Sunday, November 22, 2015
A River Runs through It: my Life as a Stream
I am writing this amidst the turmoil that surrounds an ISIS bombing in Paris, which has seemed to generate as much interest in the social media sphere as anything since 9/11. How long it will be important in the public mind remains to be seen. But today, it's the thing to think about. For a few days I had been thinking about how to write about the White River, and going through old photographs to choose one for this post was rather amazing. Living life one day at a time, it never seems much happens. Looking back at a big chunk of life, it seems a blur of activity and change. I'd like to look that that blur through the sometimes clear, sometimes murky waters of the White River.
When I was a young child, the White River was a gateway to a world of wonders. At Newport the wonder was the engineering of the bridge across the river. Newport was just south of the White's juncture with the Black River, at Jackson Port. It would be geologically more accurate to call this part of the river the Black. Whatever one calls it, the river here is big, a thing that often floods many square miles of its low lands. The bridge starts abruptly at the edge of downtown Newport, at a right angle to the main street, and soars above the warehouses and train tracks below. There is of course a modest warehouse for the Bunge Corporation, whose faithful servant the river has become.

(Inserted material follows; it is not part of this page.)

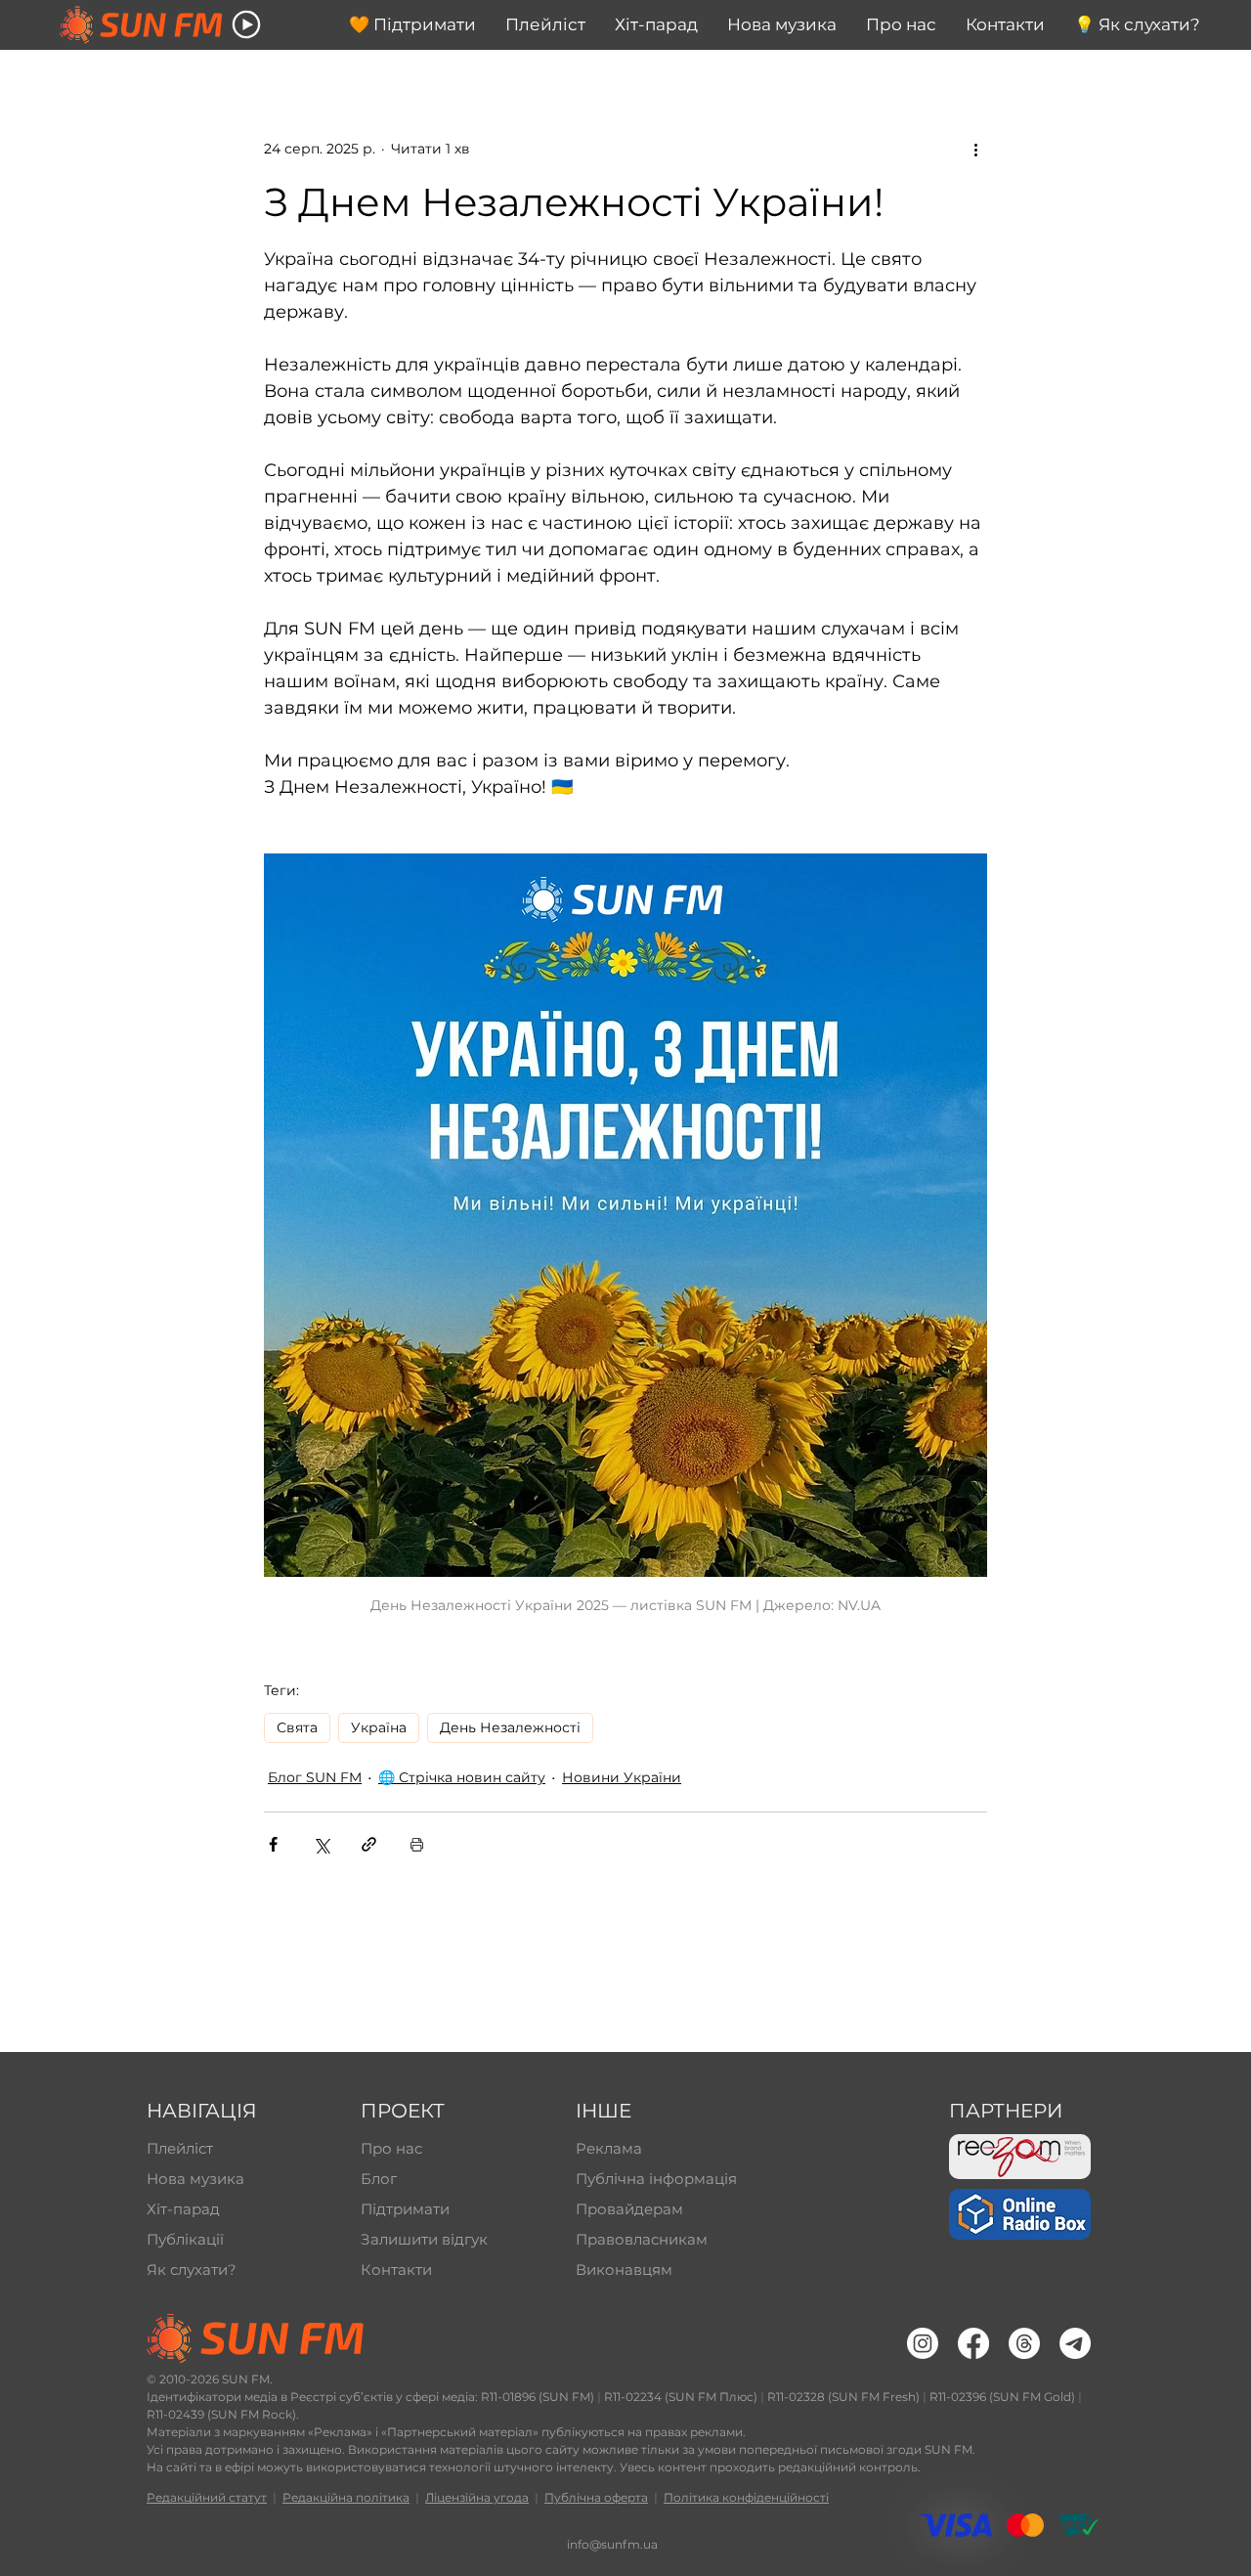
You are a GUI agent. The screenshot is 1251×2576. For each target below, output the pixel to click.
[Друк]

At Calico Rock, the wonder was of a very different sort. When I was young, there was still a current-powered ferry across the river, and on the town side was sold the best ice cream in the world: Yarnell's. The water then was so clear that it seemed only inches deep. Every rock and sand grain was clearly visible from the ferry. This was a mountain river. There were still few areas of the Ozarks with electricity or paved roads. My family kept a 1947 Ford to make trips to the Ozarks, because it had more ground clearance than the cars of the 1950's. All of this would change after the construction of the Corps of Engineers Dams for flood control and power generation, like this one at Bull Shoals.
At Batesville, the mountain river became a lowland river. leaving the Ozarks for the Delta lands through which its water will flow all the way to the Gulf of Mexico. But it is not a gentle change. At Batesville there is a dam and lock, and the water, especially if the big dams upstream have their gates open, roars over the concrete wall, past the lock that was built for steamboats and finished just as the railroad also was finished. The dam and the two more above it were never used, but never removed. Built as aids to navigation, they remain as hindrances to navigation. Batesville also held the wonder of a white sand beach. My friends and I were often very sunburned by the weekends at this shore. It was really a sort of miserable place: the sand was burning hot and the water, coming from the 300-ft depths of the high dams upstream, was freezing cold. But we all felt like Tuesday Weld and James Darrin when we were there.
As a middle-aged adult, the river opened more wonders to me. I explored its entire length by kayak, or on foot, starting in the Boston mountains where it's just a road ditch beside Arkansas Highway 16, and ending on the white sands again where the White and the Arkansas Rivers join the Mississippi at Big Island.
Now where the rivers meet is one of the most amazing dams of those on the White River. The picture at the top of the page is of one of the abandoned dams along the river, this one an old power generation dam at Fayetteville. Like so any of the dams on the White, it has been left in place long after its original 'purpose' has become obsolete. The Montgomery Point Lock and Dam, in the next picture, has had a rather different history.
Again and again the floods of the Arkansas or the White or the Mississippi have torn away the efforts to control this important river junction. The White River actually carries more water more reliably here than the Arkansas, so there is a canal for traffic to move from the Arkansas to the Mississippi. Low water on the Mississippi means sometimes there needs to be a lock so boats can make a transition in controlled circumstances. Sometimes the water is so high in all the rivers that the weir needs to allow boats to pass over with with a 12 foot clearance. Montgomery Point is a wonder of a different sort, an engineering wonder which is not yet fully tested.
It seems to me that much of my life has been a series of interactions like those of men with the White River. I work on projects and build theories that are obsolete by the time I've finished them, but which I hang to even though they are now just in my way. The biggest problems tend to overwhelm my solutions, and those ideas I value now may not be adequate to allow me to manoeuvre through the turmoils of today, let alone those ahead. There was a time in my life when I scorned all the 'improvements' men had made to the White River, and I tended to scorn much of modernity, thinking that, like the clear water at Calico Rock my five-year-old self saw, the past had been easier to understand. When one's own life is in turmoil, it may be hard to recognize the structures that, like the levees and locks on the White River, prevent even more destruction. On may wish to deny that one's mistakes ever happened,to deny that one spent years building a structure that never served its intended purpose.
I suspect it's easier for the river. It seems to have no purpose except to move to the sea, at as close a speed of 10 meters per second per second as the terrain will allow. But even the river is slowed by the stuff it picks up along the way.